WASHINGTON, Aug. 11, 2016 – Oil and gas companies are suing the Bureau of Land Management for failing to conduct quarterly land lease sales as required by law.
In a lawsuit filed today in federal court in Washington, D.C., the Western Energy Alliance said that over the past few years, BLM has failed to comply with the Mineral Leasing Act’s mandate that it offer lease sales quarterly in each state where “eligible lands” exist.
“BLM State Offices frequently schedule, postpone, cancel, delay, or organize lease sales in a manner that results in more than three months passing without any parcel in an individual state being offered for lease,” the complaint says.
The result, says the suit, is that “many Alliance members have had projects held up for years because of unnecessary and illegal delays at the leasing stage.”
The alliance said its lawsuit is essentially a “counter” to a campaign conducted by conservation groups to “keep it in the ground.”
“Through protests and petitions, the Keep-It-in-the-Ground movement is trying to coerce BLM into violating the law by stopping all leasing on federal lands,” said Kathleen Sgamma, WEA’s vice president of government and public affairs. “Yet without doing anything, activists could achieve the same goal just by leaving BLM to its own devices. Western Energy Alliance is simply asking the courts to compel BLM to follow decades-old law and hold quarterly lease sales in every oil and natural gas state.”

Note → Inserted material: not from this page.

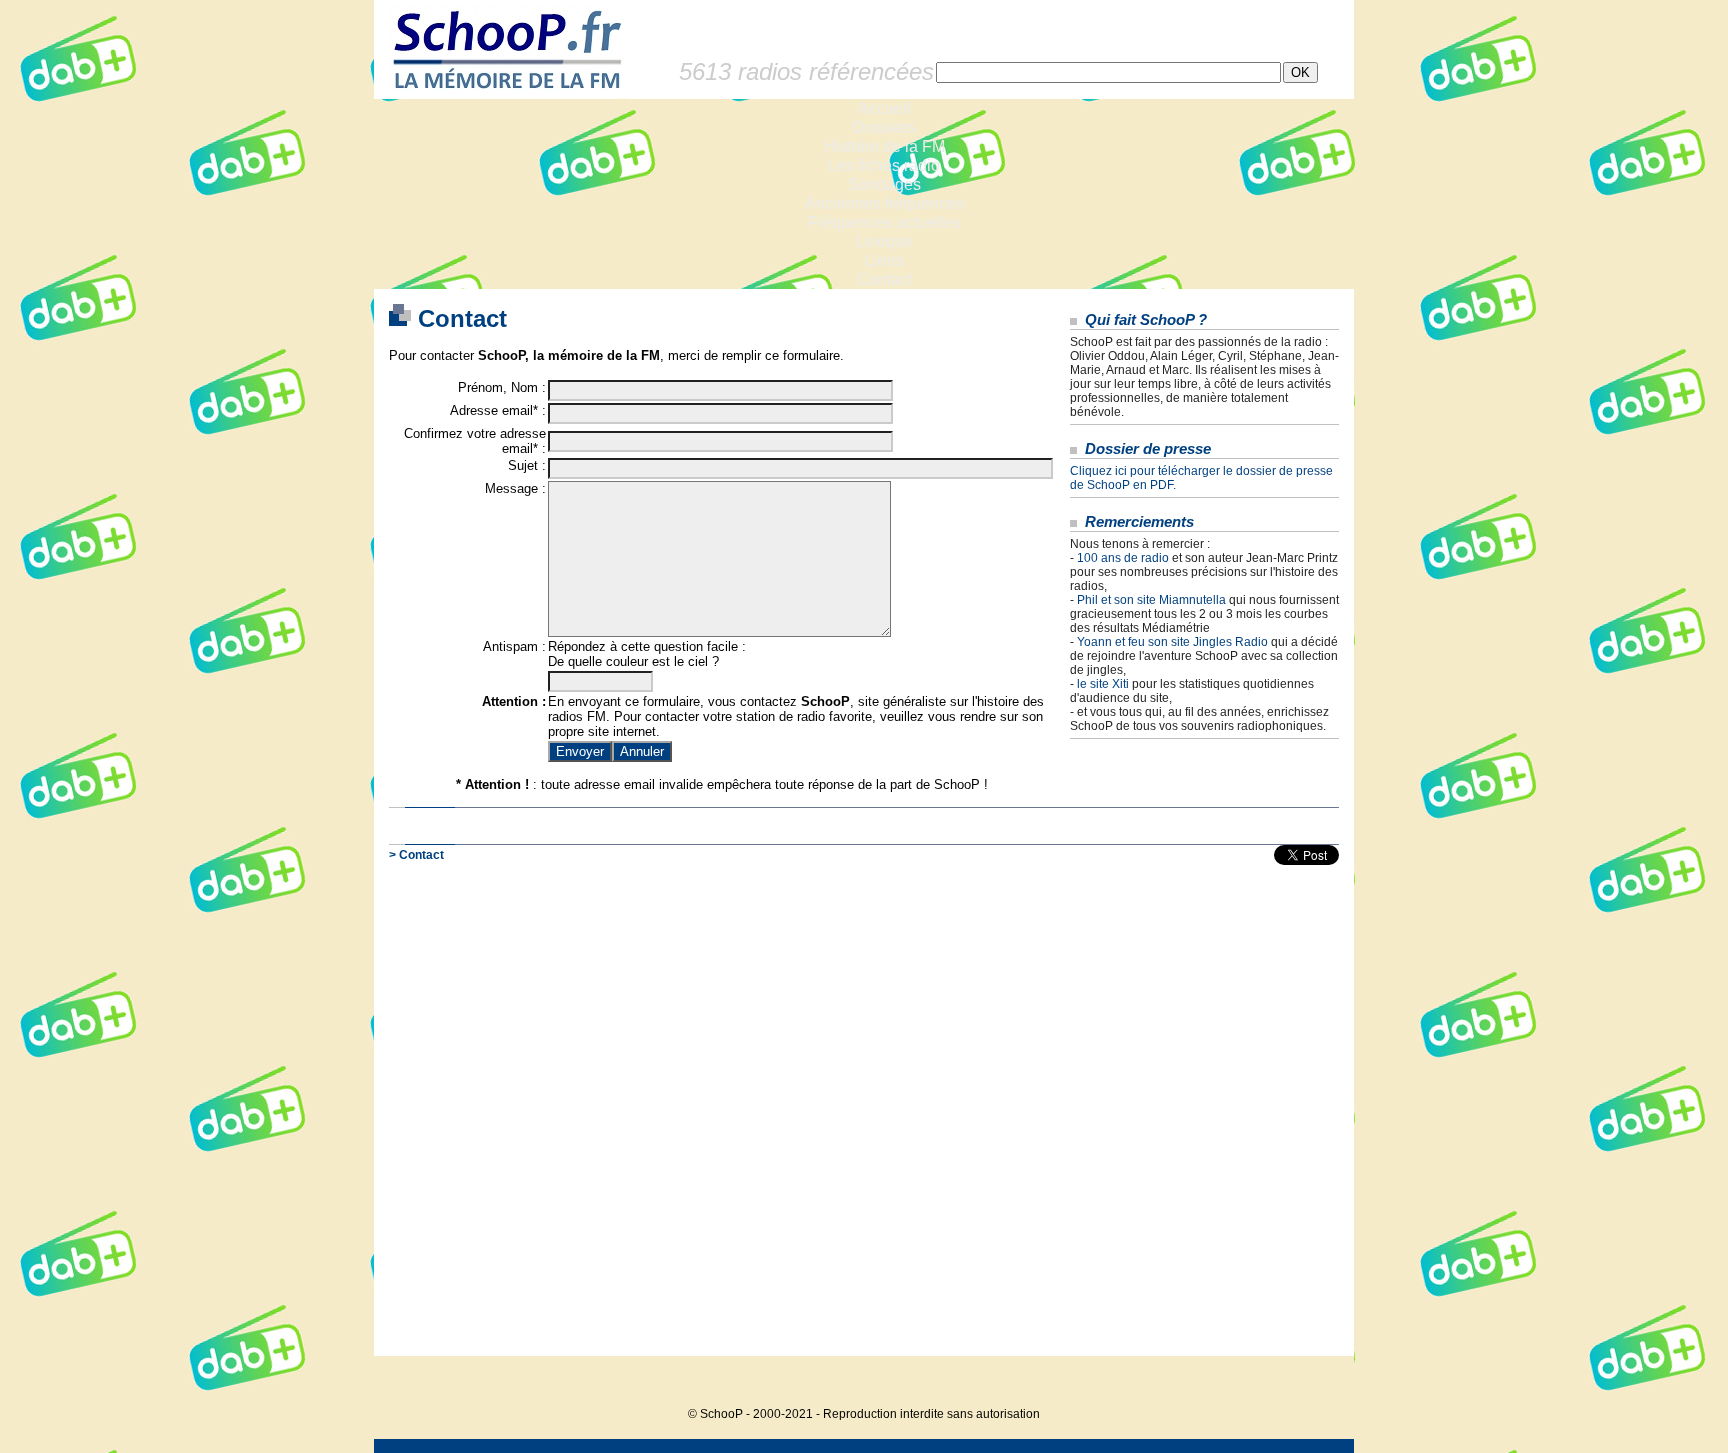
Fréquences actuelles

Sgamma cited today’s cancellation of a lease sale in Colorado “because BLM can’t get through the bureaucratic process in time. Likewise, in New Mexico only two lease sales were held in 2015 and one planned in 2016, despite the requirement to hold four every year. Who needs loud protests when bureaucrats are doing the same thing by simply not doing their job?”

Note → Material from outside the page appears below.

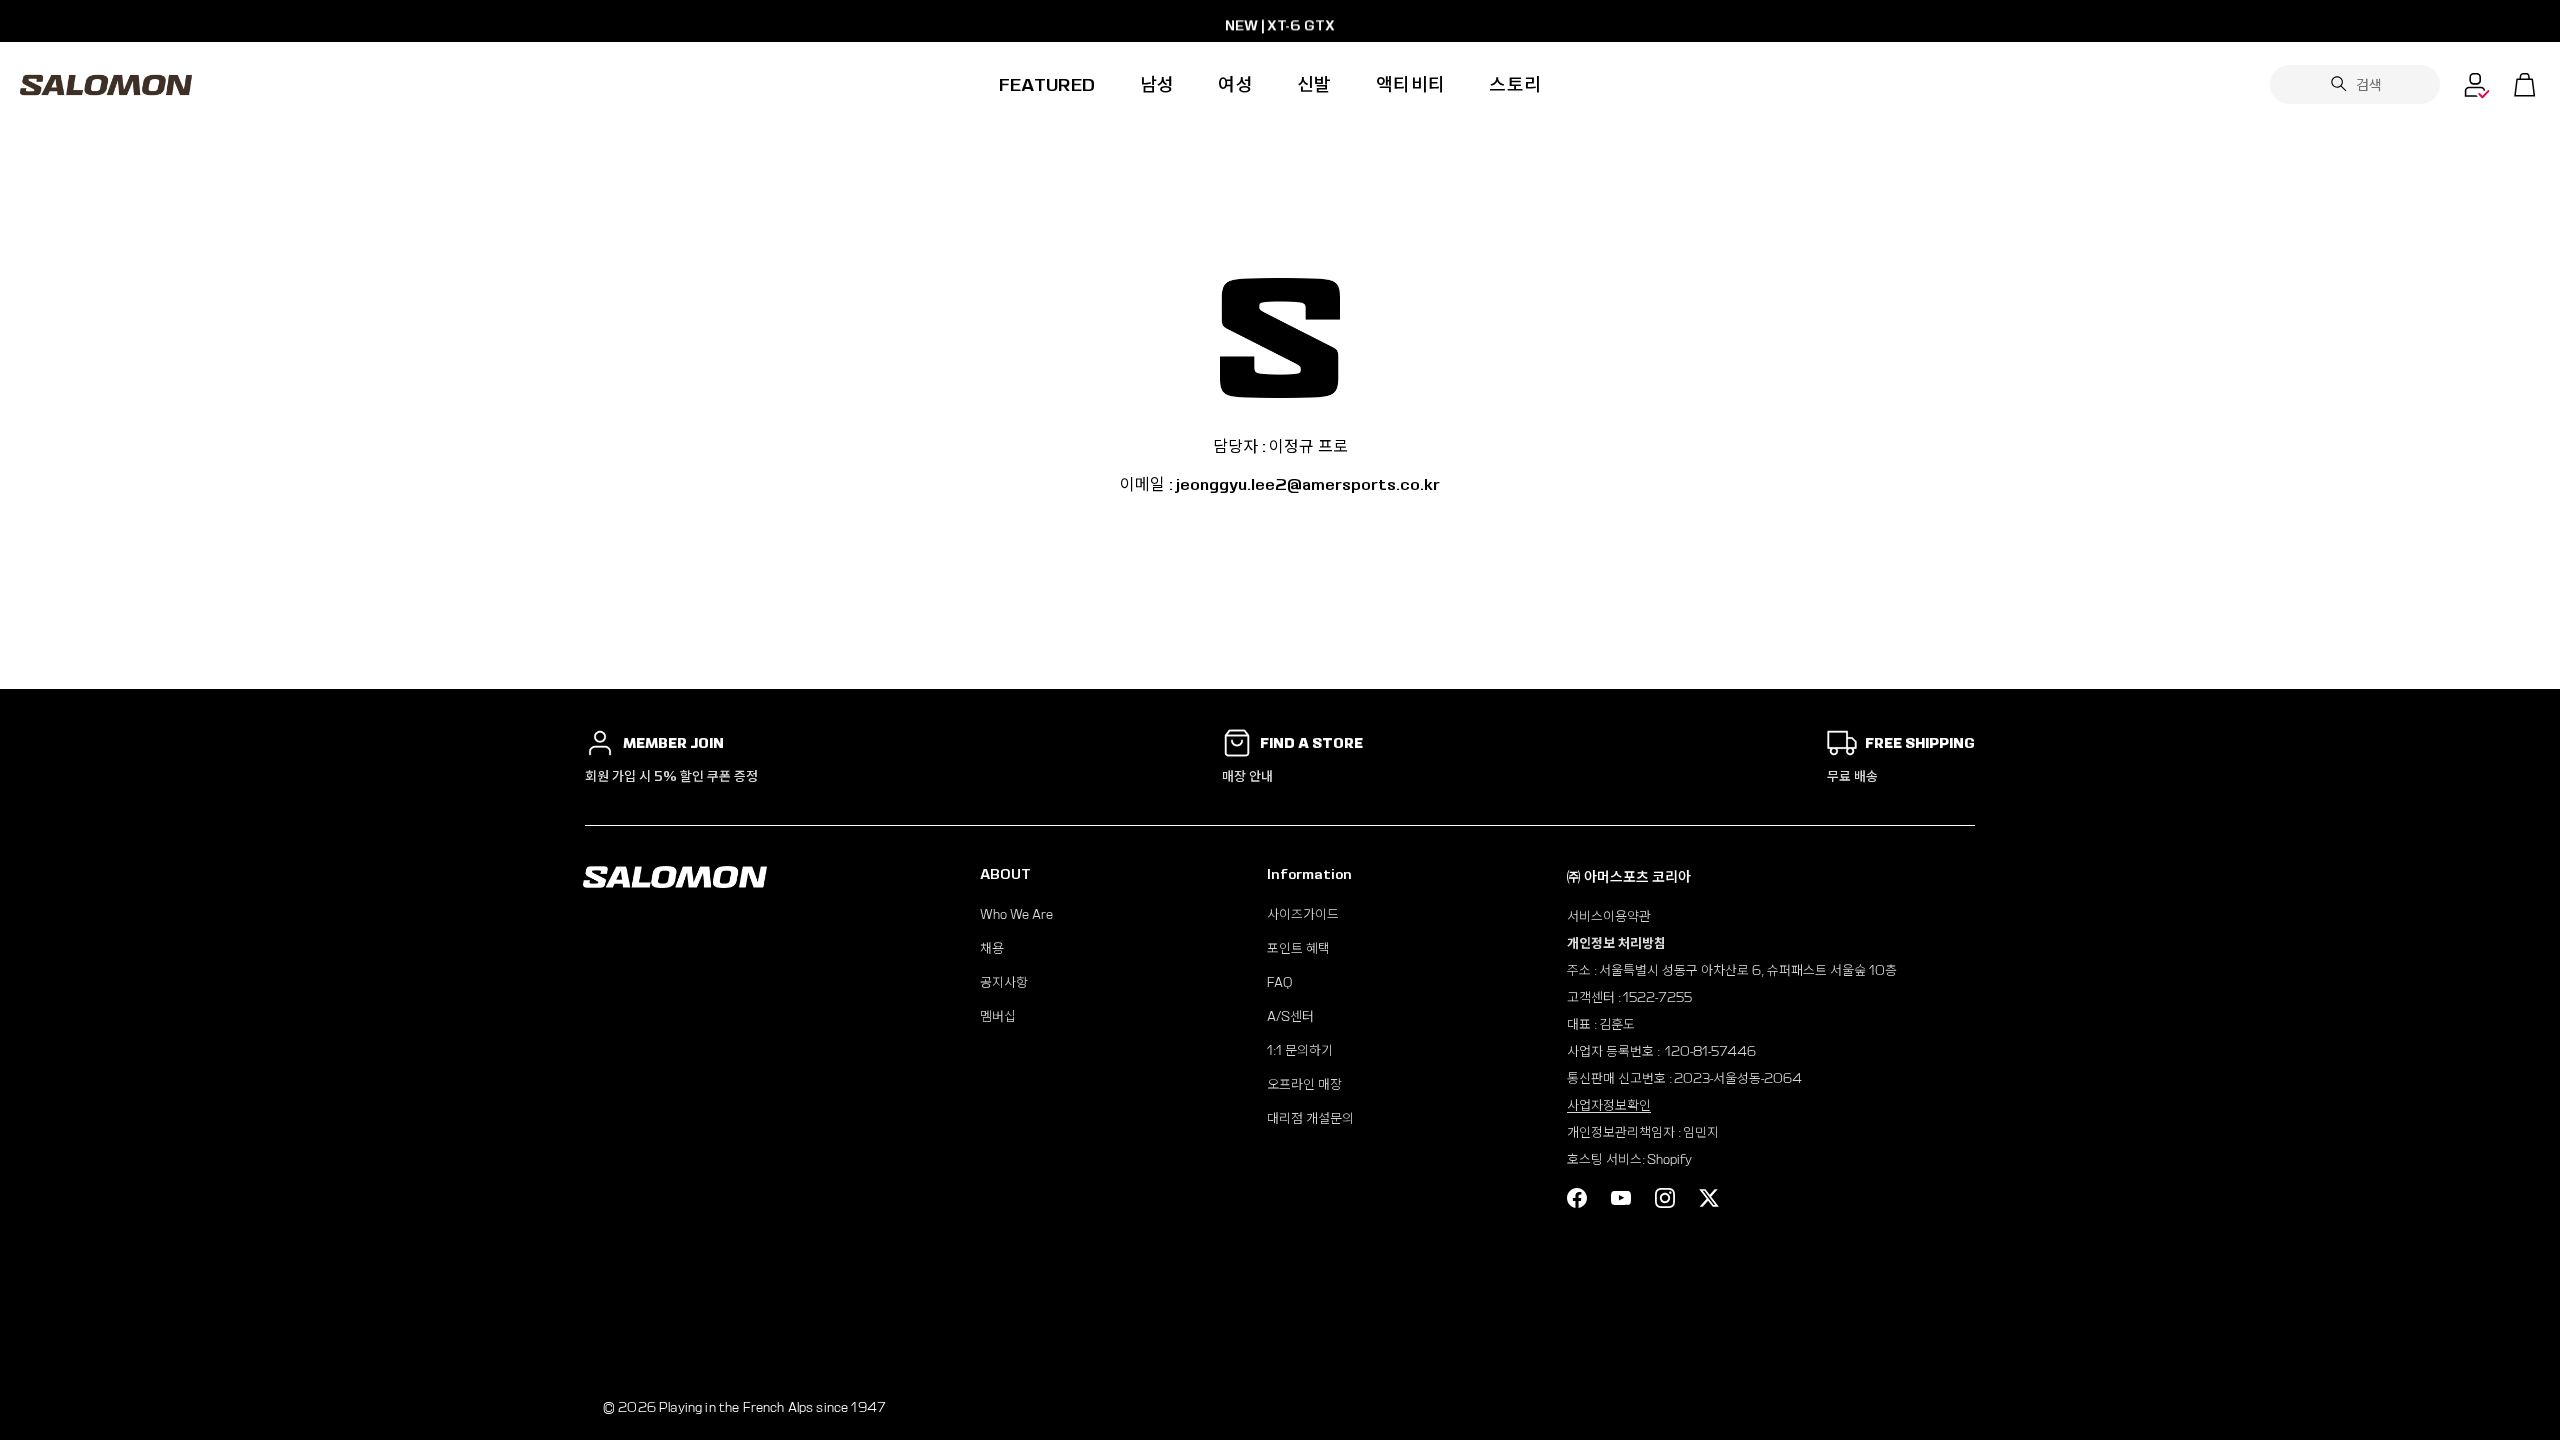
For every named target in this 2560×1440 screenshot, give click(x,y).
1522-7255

According to the lawsuit, BLM’s New Mexico State Office – which also holds jurisdiction over Kansas, Oklahoma, and Texas – “will conduct no more than three lease sales during fiscal year 2016,” which ends Sept. 30. State offices for Montana and the Dakotas, Colorado, Eastern States (Arkansas, Iowa, Louisiana, Minnesota, Missouri, and all other states east of the Mississippi River), and Utah will not conduct more than two lease sales, and the Wyoming office no more than three.
In addition to seeking an order requiring that BLM follow the MLA’s leasing mandate, WEA is asking the court to order BLM to release documents related to the leasing program. Freedom of Information Act requests submitted to BLM have so far yielded nothing.
A spokesperson for BLM did not respond to an Agri-Pulse request for comment by our deadline.